<一般的性質>
エチルベンゼンは無色で特有の芳香を持つ、常温では可燃性の液体。分子量は106.16で、常温での蒸気圧は約0.9kPa、蒸気密度は約3.7である。従って揮発性は高いが、空気より重く、低部に滞留する性質があると考えられる。しかしながら、通常は対流により拡散し、空気との混合気体は相対的に空気と同じ密度になると思われる。
<主な家庭内における用途と推定される発生源>
接着剤や塗料の溶剤及び希釈剤等として、また燃料油に混和して、通常は他の溶剤と混合して用いられる。キシレンの市販品は通常エチルベンゼンも含んでいる。

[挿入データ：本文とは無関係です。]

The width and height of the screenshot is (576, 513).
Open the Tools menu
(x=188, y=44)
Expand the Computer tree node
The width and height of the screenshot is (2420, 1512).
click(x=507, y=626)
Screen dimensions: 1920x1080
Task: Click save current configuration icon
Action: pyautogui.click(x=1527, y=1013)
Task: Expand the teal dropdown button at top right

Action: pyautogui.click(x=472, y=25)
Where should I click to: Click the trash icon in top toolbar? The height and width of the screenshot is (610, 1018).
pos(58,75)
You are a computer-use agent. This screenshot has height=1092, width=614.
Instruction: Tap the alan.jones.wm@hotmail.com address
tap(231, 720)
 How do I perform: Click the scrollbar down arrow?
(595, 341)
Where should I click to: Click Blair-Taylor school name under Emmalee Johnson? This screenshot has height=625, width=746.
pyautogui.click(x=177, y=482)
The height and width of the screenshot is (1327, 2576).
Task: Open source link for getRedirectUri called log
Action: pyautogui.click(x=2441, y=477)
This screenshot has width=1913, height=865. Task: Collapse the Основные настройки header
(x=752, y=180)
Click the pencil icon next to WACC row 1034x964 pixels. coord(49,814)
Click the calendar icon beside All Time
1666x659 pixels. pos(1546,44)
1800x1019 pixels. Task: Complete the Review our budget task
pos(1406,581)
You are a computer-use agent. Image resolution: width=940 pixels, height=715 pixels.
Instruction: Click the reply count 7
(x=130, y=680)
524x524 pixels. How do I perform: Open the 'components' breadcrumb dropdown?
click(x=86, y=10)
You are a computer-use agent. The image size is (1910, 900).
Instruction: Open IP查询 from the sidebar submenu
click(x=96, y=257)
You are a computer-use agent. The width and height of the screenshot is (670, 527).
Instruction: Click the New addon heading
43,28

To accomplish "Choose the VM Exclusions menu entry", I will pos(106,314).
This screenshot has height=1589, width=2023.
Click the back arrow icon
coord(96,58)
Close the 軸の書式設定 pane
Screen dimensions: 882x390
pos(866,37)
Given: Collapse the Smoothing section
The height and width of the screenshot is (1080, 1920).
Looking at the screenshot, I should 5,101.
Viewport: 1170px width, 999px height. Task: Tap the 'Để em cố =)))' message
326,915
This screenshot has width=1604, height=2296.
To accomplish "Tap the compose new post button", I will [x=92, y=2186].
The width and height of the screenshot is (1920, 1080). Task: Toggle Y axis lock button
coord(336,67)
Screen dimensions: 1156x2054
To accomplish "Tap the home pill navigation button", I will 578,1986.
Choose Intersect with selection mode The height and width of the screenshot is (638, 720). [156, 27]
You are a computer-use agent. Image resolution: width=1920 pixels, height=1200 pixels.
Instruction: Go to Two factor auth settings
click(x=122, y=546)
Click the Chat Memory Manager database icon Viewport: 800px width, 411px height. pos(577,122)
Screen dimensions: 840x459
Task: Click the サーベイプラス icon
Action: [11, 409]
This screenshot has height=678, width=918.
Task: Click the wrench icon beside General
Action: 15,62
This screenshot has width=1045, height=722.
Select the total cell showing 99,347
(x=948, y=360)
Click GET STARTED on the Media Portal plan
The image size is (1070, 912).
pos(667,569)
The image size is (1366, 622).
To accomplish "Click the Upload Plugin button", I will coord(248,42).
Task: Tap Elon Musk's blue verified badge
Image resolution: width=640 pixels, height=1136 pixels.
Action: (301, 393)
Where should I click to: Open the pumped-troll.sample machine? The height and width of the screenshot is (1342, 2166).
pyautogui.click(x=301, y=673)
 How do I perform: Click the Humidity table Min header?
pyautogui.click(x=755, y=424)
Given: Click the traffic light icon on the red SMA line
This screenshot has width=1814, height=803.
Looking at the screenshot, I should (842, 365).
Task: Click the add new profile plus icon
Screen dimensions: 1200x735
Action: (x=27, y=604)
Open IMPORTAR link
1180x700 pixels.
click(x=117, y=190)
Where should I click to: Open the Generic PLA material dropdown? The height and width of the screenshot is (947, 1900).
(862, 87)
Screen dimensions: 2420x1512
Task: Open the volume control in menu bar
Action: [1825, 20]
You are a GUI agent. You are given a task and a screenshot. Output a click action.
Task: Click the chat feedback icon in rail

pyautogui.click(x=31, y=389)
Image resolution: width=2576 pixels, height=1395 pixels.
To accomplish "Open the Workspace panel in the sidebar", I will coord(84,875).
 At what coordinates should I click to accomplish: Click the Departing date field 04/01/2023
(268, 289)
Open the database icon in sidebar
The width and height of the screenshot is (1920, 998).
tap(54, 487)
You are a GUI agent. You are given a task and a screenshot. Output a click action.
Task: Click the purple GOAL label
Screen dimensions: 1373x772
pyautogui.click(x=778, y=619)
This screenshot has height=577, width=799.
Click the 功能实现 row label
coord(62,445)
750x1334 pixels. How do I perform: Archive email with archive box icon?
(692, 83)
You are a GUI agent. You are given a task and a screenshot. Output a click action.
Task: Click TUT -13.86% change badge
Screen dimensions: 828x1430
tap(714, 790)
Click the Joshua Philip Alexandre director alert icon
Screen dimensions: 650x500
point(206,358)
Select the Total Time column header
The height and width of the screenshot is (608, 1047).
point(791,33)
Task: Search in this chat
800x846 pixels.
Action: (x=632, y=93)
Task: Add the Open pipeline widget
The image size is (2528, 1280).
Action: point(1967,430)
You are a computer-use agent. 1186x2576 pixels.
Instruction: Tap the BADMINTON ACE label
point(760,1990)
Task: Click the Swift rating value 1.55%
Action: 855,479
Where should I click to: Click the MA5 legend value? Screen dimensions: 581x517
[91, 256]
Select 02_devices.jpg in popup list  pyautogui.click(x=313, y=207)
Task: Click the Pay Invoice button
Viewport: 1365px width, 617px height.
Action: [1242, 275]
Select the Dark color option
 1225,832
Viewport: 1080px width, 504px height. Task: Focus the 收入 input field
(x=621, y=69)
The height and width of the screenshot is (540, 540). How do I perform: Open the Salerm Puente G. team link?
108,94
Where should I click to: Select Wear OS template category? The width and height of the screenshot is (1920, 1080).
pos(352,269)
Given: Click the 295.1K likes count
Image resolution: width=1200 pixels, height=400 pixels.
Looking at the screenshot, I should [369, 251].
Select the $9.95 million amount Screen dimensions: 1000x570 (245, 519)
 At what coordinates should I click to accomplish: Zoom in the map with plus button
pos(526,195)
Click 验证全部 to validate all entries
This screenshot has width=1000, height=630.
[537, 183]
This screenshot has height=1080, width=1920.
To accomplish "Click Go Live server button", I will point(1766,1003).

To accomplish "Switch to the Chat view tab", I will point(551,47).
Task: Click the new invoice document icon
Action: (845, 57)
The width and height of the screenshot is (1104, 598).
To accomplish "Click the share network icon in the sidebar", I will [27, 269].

室内空気汚染の主な原因として推定されるのは、合板や内装材等の接着剤、塗料等からの放散である。建材だけでなく、これらを使用した家具類も同様である。
<健康影響>
臭い自体は10ppm以下でも感知できるといわれている。短期暴露では、蒸気がのどや目に刺激がある。数千ppmといったかなりの高濃度になると、目眩や意識低下等の中枢神経系に影響がある。
また、長期間皮膚に接触すると皮膚炎を起こすことがある。発がん性の指摘はない。
<現在の指針値>
現在の指針値は、3,800μg/m3(0.88ppm)で、安全性の観点から影響が認められる可能性がある濃度のうち最も低くなる、マウス及びラットの肝臓及び腎臓への無作用量を基に、安全率を加味して設定している。